═══ Given data

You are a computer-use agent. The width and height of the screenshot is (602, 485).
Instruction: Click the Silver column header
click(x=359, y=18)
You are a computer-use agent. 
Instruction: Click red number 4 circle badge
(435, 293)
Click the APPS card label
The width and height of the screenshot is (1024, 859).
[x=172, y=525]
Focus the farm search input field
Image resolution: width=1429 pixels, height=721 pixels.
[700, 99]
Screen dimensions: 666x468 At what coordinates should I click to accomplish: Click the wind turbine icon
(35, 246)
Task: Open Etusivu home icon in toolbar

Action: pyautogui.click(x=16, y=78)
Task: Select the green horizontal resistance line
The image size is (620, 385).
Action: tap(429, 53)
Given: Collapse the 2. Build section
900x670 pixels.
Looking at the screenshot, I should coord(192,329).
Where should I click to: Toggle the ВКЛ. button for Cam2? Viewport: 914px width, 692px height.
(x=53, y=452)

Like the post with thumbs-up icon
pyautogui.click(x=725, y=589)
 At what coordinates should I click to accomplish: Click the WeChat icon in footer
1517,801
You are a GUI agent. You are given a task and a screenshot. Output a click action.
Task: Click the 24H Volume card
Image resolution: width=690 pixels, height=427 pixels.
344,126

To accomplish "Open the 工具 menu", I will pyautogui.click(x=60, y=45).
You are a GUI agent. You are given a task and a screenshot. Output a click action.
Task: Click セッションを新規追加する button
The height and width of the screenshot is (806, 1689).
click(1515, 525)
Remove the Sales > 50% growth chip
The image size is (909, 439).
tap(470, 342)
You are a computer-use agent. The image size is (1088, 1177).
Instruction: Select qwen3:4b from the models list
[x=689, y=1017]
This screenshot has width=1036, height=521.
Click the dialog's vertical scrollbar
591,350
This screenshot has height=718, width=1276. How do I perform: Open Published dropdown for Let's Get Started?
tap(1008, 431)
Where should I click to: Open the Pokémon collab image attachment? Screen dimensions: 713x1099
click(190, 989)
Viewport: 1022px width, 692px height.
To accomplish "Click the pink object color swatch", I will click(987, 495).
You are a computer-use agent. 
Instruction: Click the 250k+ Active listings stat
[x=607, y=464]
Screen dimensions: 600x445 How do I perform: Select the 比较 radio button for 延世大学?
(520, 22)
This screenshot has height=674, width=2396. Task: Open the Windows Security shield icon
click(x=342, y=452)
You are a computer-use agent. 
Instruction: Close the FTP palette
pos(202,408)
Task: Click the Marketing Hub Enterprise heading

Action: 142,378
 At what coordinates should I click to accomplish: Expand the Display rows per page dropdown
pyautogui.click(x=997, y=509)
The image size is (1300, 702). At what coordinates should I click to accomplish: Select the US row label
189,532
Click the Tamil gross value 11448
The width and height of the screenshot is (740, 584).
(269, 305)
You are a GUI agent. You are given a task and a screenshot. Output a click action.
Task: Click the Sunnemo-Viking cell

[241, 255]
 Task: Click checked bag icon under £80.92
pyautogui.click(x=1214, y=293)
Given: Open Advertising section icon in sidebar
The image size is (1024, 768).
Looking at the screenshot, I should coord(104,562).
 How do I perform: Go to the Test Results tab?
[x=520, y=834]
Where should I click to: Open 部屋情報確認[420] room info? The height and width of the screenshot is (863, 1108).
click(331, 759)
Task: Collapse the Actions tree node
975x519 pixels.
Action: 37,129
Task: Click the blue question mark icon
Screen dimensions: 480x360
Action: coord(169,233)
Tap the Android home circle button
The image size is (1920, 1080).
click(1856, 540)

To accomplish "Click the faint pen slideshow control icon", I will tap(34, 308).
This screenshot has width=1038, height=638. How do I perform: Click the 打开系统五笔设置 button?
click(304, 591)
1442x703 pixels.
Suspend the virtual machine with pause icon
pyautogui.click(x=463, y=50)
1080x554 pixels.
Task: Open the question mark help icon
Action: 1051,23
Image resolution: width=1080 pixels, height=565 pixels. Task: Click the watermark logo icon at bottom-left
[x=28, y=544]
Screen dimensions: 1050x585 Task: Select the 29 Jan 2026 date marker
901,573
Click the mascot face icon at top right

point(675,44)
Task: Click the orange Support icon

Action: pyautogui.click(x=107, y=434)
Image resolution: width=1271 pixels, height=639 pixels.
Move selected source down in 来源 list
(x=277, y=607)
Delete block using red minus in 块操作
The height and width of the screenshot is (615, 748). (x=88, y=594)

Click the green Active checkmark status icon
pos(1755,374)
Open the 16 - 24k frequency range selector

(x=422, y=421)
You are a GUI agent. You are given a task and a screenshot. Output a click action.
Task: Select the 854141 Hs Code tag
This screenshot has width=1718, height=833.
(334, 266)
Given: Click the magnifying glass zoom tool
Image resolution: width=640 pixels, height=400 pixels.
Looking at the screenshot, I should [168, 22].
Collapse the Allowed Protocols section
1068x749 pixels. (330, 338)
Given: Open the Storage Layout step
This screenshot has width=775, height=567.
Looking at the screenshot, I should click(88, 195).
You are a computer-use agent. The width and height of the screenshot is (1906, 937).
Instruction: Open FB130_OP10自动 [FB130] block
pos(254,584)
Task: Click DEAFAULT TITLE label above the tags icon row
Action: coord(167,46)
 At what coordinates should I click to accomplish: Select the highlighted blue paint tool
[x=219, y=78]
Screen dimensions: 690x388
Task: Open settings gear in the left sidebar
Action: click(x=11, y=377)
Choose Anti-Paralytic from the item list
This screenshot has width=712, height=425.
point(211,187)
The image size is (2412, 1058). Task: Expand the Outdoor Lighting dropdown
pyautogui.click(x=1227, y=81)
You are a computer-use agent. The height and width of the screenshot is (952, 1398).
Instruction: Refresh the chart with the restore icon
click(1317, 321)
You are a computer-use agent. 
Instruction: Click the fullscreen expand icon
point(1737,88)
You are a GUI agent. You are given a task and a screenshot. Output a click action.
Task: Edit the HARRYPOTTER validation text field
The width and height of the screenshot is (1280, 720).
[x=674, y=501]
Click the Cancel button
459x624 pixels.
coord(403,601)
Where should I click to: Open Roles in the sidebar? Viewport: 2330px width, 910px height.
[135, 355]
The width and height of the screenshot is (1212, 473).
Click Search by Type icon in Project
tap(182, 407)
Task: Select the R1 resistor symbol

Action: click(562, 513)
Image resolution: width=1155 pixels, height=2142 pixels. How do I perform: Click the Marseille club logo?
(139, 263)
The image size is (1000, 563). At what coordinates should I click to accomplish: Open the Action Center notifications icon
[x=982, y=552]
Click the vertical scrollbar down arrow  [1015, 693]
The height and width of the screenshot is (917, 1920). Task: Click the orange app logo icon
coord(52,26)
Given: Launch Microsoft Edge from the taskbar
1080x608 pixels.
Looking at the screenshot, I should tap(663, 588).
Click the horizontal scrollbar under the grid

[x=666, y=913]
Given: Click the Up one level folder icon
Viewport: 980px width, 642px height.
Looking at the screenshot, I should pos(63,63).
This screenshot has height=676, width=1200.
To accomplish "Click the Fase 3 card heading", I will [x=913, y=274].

══════

Every entry is to be transcribed exactly as it stands.

[Result of the exercise]
You are a computer-use agent. The width and height of the screenshot is (602, 485).
Instruction: Click the Silver column header
click(x=359, y=18)
You are a computer-use agent. 
Instruction: Click red number 4 circle badge
(435, 293)
Click the APPS card label
The width and height of the screenshot is (1024, 859).
[x=172, y=525]
Focus the farm search input field
Image resolution: width=1429 pixels, height=721 pixels.
[700, 99]
Screen dimensions: 666x468 At what coordinates should I click to accomplish: Click the wind turbine icon
(35, 246)
Task: Open Etusivu home icon in toolbar

Action: pyautogui.click(x=16, y=78)
Task: Select the green horizontal resistance line
The image size is (620, 385).
Action: tap(429, 53)
Given: Collapse the 2. Build section
900x670 pixels.
Looking at the screenshot, I should coord(192,329).
Where should I click to: Toggle the ВКЛ. button for Cam2? Viewport: 914px width, 692px height.
(x=53, y=452)

Like the post with thumbs-up icon
pyautogui.click(x=725, y=589)
 At what coordinates should I click to accomplish: Click the WeChat icon in footer
1517,801
You are a GUI agent. You are given a task and a screenshot. Output a click action.
Task: Click the 24H Volume card
Image resolution: width=690 pixels, height=427 pixels.
344,126

To accomplish "Open the 工具 menu", I will pyautogui.click(x=60, y=45).
You are a GUI agent. You are given a task and a screenshot. Output a click action.
Task: Click セッションを新規追加する button
The height and width of the screenshot is (806, 1689).
click(1515, 525)
Remove the Sales > 50% growth chip
The image size is (909, 439).
tap(470, 342)
You are a computer-use agent. The image size is (1088, 1177).
Instruction: Select qwen3:4b from the models list
[x=689, y=1017]
This screenshot has width=1036, height=521.
Click the dialog's vertical scrollbar
591,350
This screenshot has height=718, width=1276. How do I perform: Open Published dropdown for Let's Get Started?
tap(1008, 431)
Where should I click to: Open the Pokémon collab image attachment? Screen dimensions: 713x1099
click(190, 989)
Viewport: 1022px width, 692px height.
To accomplish "Click the pink object color swatch", I will click(987, 495).
You are a computer-use agent. 
Instruction: Click the 250k+ Active listings stat
[x=607, y=464]
Screen dimensions: 600x445 How do I perform: Select the 比较 radio button for 延世大学?
(520, 22)
This screenshot has height=674, width=2396. Task: Open the Windows Security shield icon
click(x=342, y=452)
You are a computer-use agent. 
Instruction: Close the FTP palette
pos(202,408)
Task: Click the Marketing Hub Enterprise heading

Action: 142,378
 At what coordinates should I click to accomplish: Expand the Display rows per page dropdown
pyautogui.click(x=997, y=509)
The image size is (1300, 702). At what coordinates should I click to accomplish: Select the US row label
189,532
Click the Tamil gross value 11448
The width and height of the screenshot is (740, 584).
(269, 305)
You are a GUI agent. You are given a task and a screenshot. Output a click action.
Task: Click the Sunnemo-Viking cell

[241, 255]
 Task: Click checked bag icon under £80.92
pyautogui.click(x=1214, y=293)
Given: Open Advertising section icon in sidebar
The image size is (1024, 768).
Looking at the screenshot, I should coord(104,562).
 How do I perform: Go to the Test Results tab?
[x=520, y=834]
Where should I click to: Open 部屋情報確認[420] room info? The height and width of the screenshot is (863, 1108).
click(331, 759)
Task: Collapse the Actions tree node
975x519 pixels.
Action: 37,129
Task: Click the blue question mark icon
Screen dimensions: 480x360
Action: coord(169,233)
Tap the Android home circle button
The image size is (1920, 1080).
click(1856, 540)

To accomplish "Click the faint pen slideshow control icon", I will tap(34, 308).
This screenshot has width=1038, height=638. How do I perform: Click the 打开系统五笔设置 button?
click(304, 591)
1442x703 pixels.
Suspend the virtual machine with pause icon
pyautogui.click(x=463, y=50)
1080x554 pixels.
Task: Open the question mark help icon
Action: 1051,23
Image resolution: width=1080 pixels, height=565 pixels. Task: Click the watermark logo icon at bottom-left
[x=28, y=544]
Screen dimensions: 1050x585 Task: Select the 29 Jan 2026 date marker
901,573
Click the mascot face icon at top right

point(675,44)
Task: Click the orange Support icon

Action: pyautogui.click(x=107, y=434)
Image resolution: width=1271 pixels, height=639 pixels.
Move selected source down in 来源 list
(x=277, y=607)
Delete block using red minus in 块操作
The height and width of the screenshot is (615, 748). (x=88, y=594)

Click the green Active checkmark status icon
pos(1755,374)
Open the 16 - 24k frequency range selector

(x=422, y=421)
You are a GUI agent. You are given a task and a screenshot. Output a click action.
Task: Select the 854141 Hs Code tag
This screenshot has width=1718, height=833.
(334, 266)
Given: Click the magnifying glass zoom tool
Image resolution: width=640 pixels, height=400 pixels.
Looking at the screenshot, I should [168, 22].
Collapse the Allowed Protocols section
1068x749 pixels. (330, 338)
Given: Open the Storage Layout step
This screenshot has width=775, height=567.
Looking at the screenshot, I should click(88, 195).
You are a computer-use agent. The width and height of the screenshot is (1906, 937).
Instruction: Open FB130_OP10自动 [FB130] block
pos(254,584)
Task: Click DEAFAULT TITLE label above the tags icon row
Action: coord(167,46)
 At what coordinates should I click to accomplish: Select the highlighted blue paint tool
[x=219, y=78]
Screen dimensions: 690x388
Task: Open settings gear in the left sidebar
Action: click(x=11, y=377)
Choose Anti-Paralytic from the item list
This screenshot has width=712, height=425.
point(211,187)
The image size is (2412, 1058). Task: Expand the Outdoor Lighting dropdown
pyautogui.click(x=1227, y=81)
You are a computer-use agent. The height and width of the screenshot is (952, 1398).
Instruction: Refresh the chart with the restore icon
click(1317, 321)
You are a computer-use agent. 
Instruction: Click the fullscreen expand icon
point(1737,88)
You are a GUI agent. You are given a task and a screenshot. Output a click action.
Task: Edit the HARRYPOTTER validation text field
The width and height of the screenshot is (1280, 720).
[x=674, y=501]
Click the Cancel button
459x624 pixels.
coord(403,601)
Where should I click to: Open Roles in the sidebar? Viewport: 2330px width, 910px height.
[135, 355]
The width and height of the screenshot is (1212, 473).
Click Search by Type icon in Project
tap(182, 407)
Task: Select the R1 resistor symbol

Action: click(562, 513)
Image resolution: width=1155 pixels, height=2142 pixels. How do I perform: Click the Marseille club logo?
(139, 263)
The image size is (1000, 563). At what coordinates should I click to accomplish: Open the Action Center notifications icon
[x=982, y=552]
Click the vertical scrollbar down arrow  [1015, 693]
The height and width of the screenshot is (917, 1920). Task: Click the orange app logo icon
coord(52,26)
Given: Launch Microsoft Edge from the taskbar
1080x608 pixels.
Looking at the screenshot, I should tap(663, 588).
Click the horizontal scrollbar under the grid

[x=666, y=913]
Given: Click the Up one level folder icon
Viewport: 980px width, 642px height.
Looking at the screenshot, I should pos(63,63).
This screenshot has height=676, width=1200.
To accomplish "Click the Fase 3 card heading", I will [x=913, y=274].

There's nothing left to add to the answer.